| To do |
Drop the pictures; give again exactly the lines from the one holding "Screen dimensions: 2509x1484" through the end of the data.
----
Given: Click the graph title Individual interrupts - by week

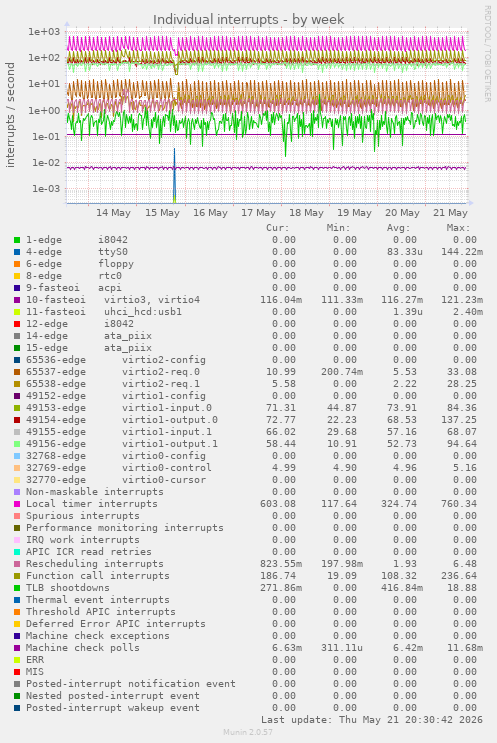Looking at the screenshot, I should point(248,19).
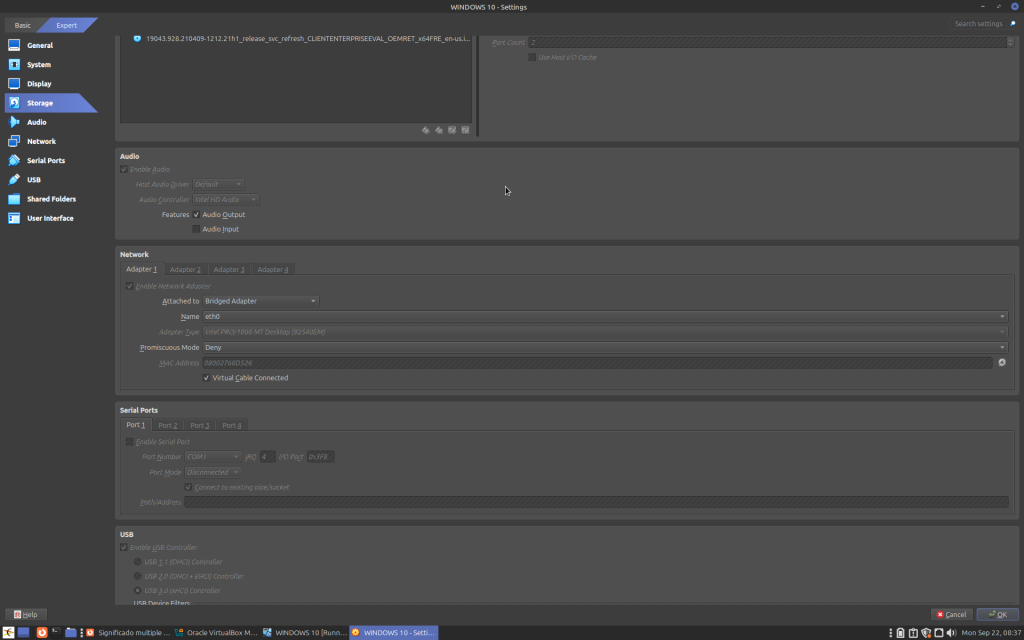The height and width of the screenshot is (640, 1024).
Task: Click the refresh MAC address icon
Action: tap(1001, 363)
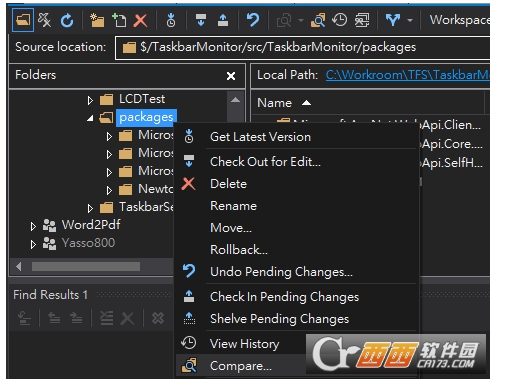This screenshot has width=506, height=384.
Task: Click the red Delete toolbar icon
Action: point(140,21)
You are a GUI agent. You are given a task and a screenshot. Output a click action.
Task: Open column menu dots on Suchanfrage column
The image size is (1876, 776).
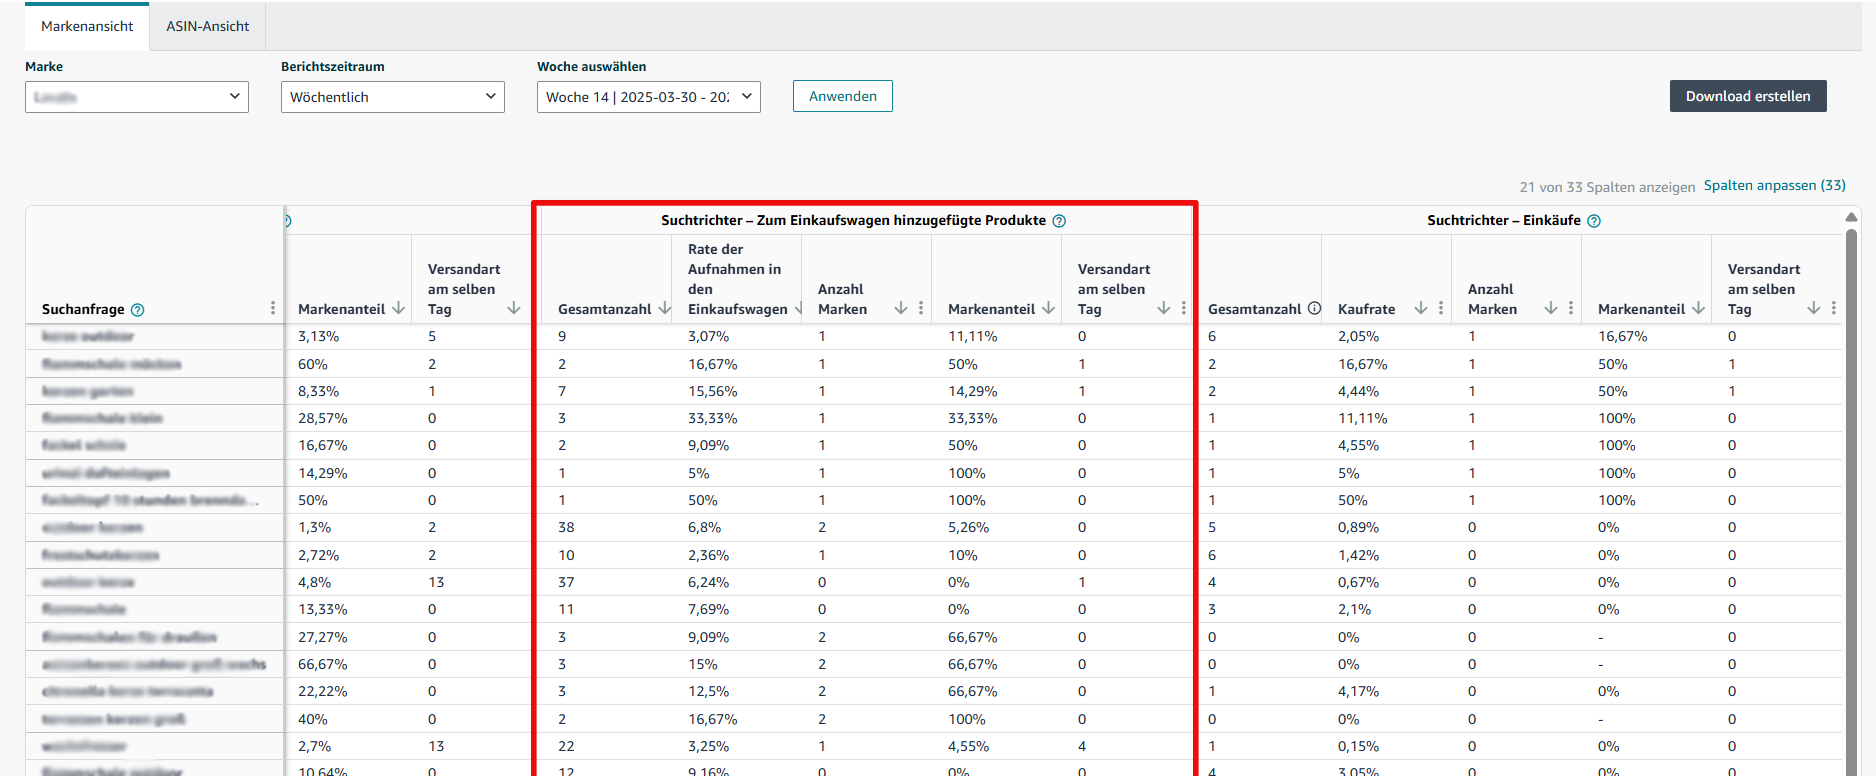pyautogui.click(x=273, y=308)
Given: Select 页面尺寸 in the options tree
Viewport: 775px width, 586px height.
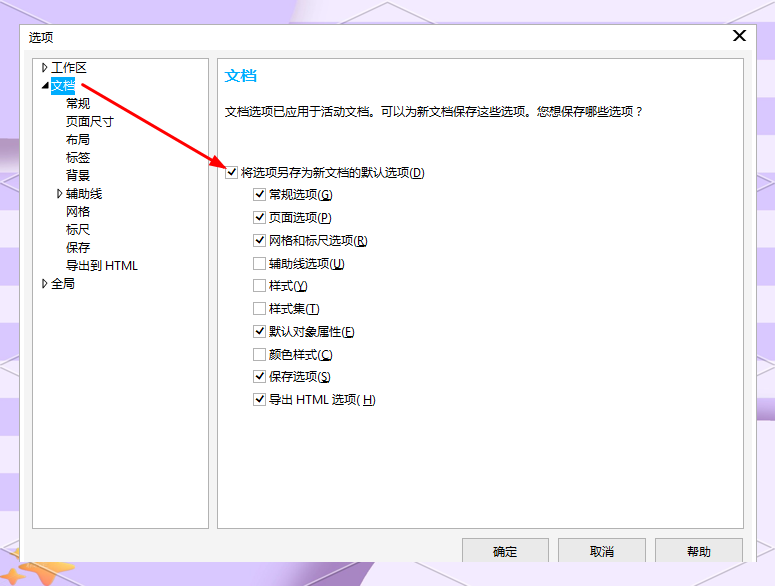Looking at the screenshot, I should click(x=89, y=121).
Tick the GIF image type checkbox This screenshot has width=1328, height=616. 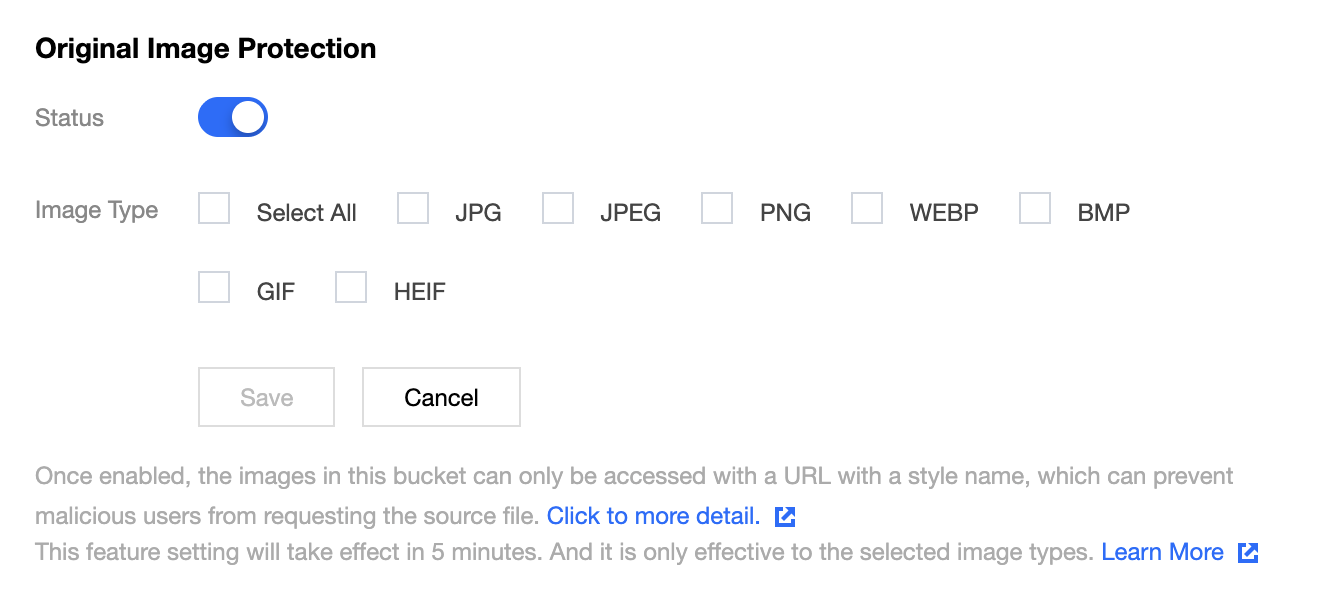[x=214, y=288]
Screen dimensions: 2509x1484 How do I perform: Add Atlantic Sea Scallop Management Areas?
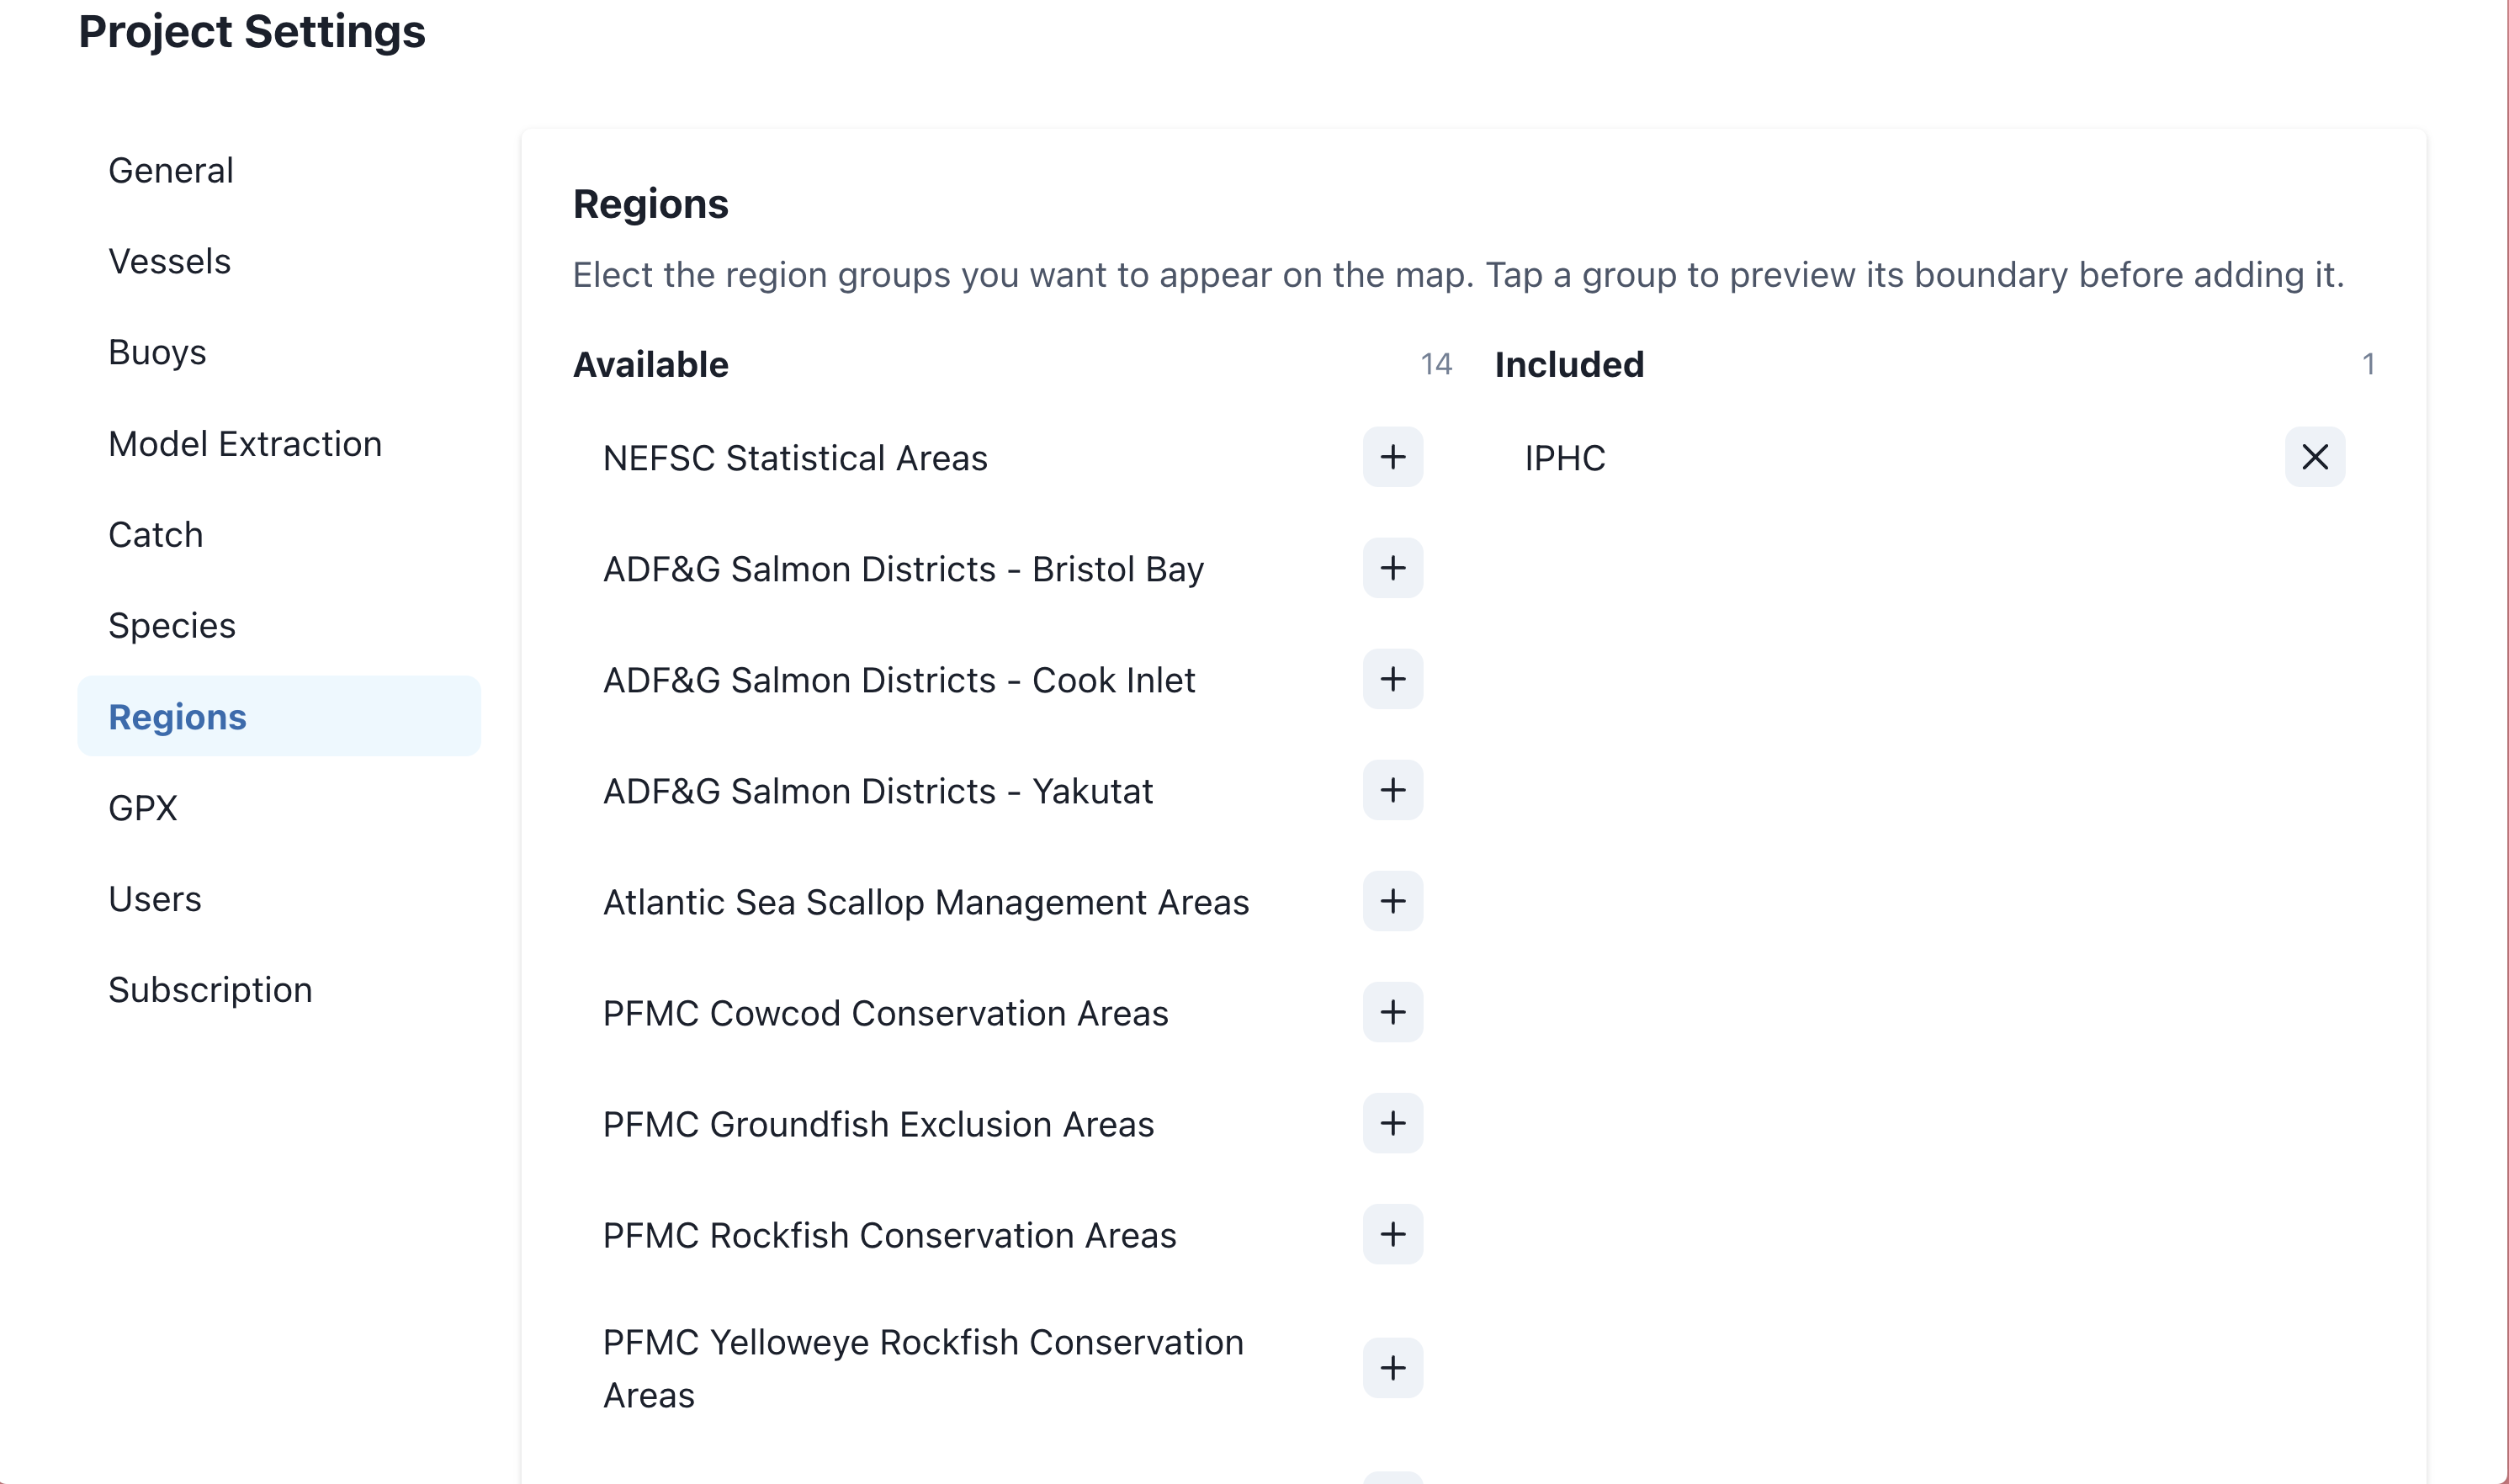click(1392, 901)
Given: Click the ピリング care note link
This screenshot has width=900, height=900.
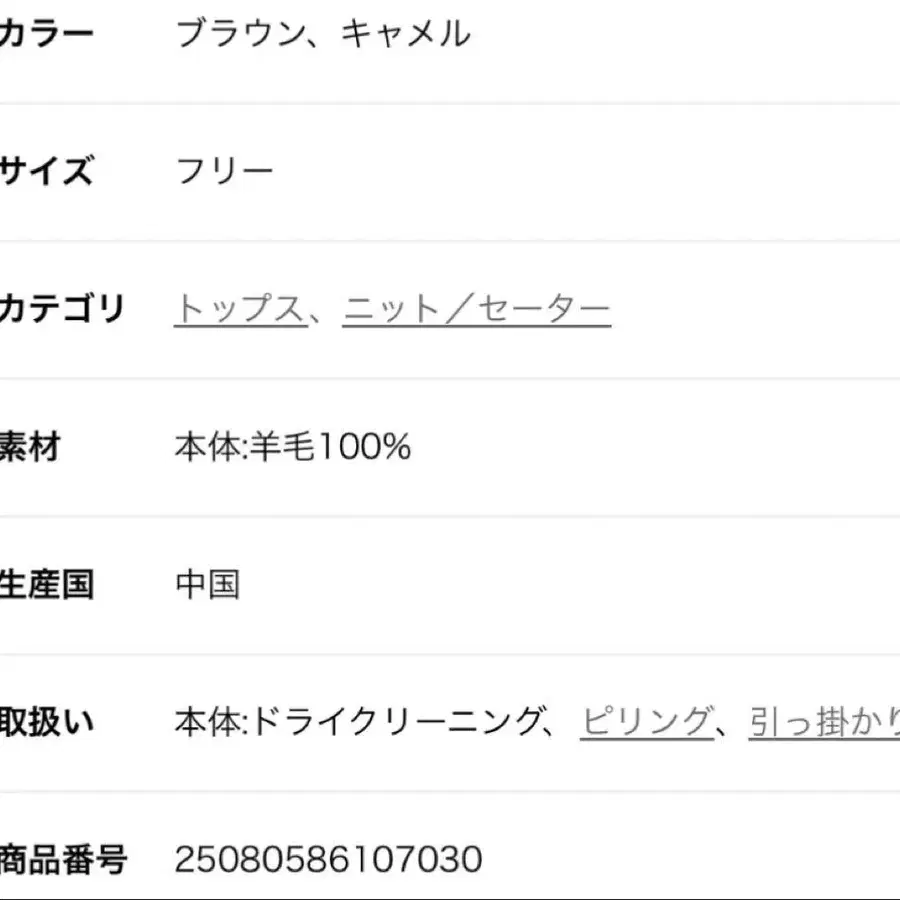Looking at the screenshot, I should click(x=646, y=722).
----
| Solved problem |
Screen dimensions: 2509x1484 How do I perform: Add Atlantic Sea Scallop Management Areas?
click(1392, 901)
Given: Click the ピリング care note link
This screenshot has width=900, height=900.
Looking at the screenshot, I should click(x=646, y=722).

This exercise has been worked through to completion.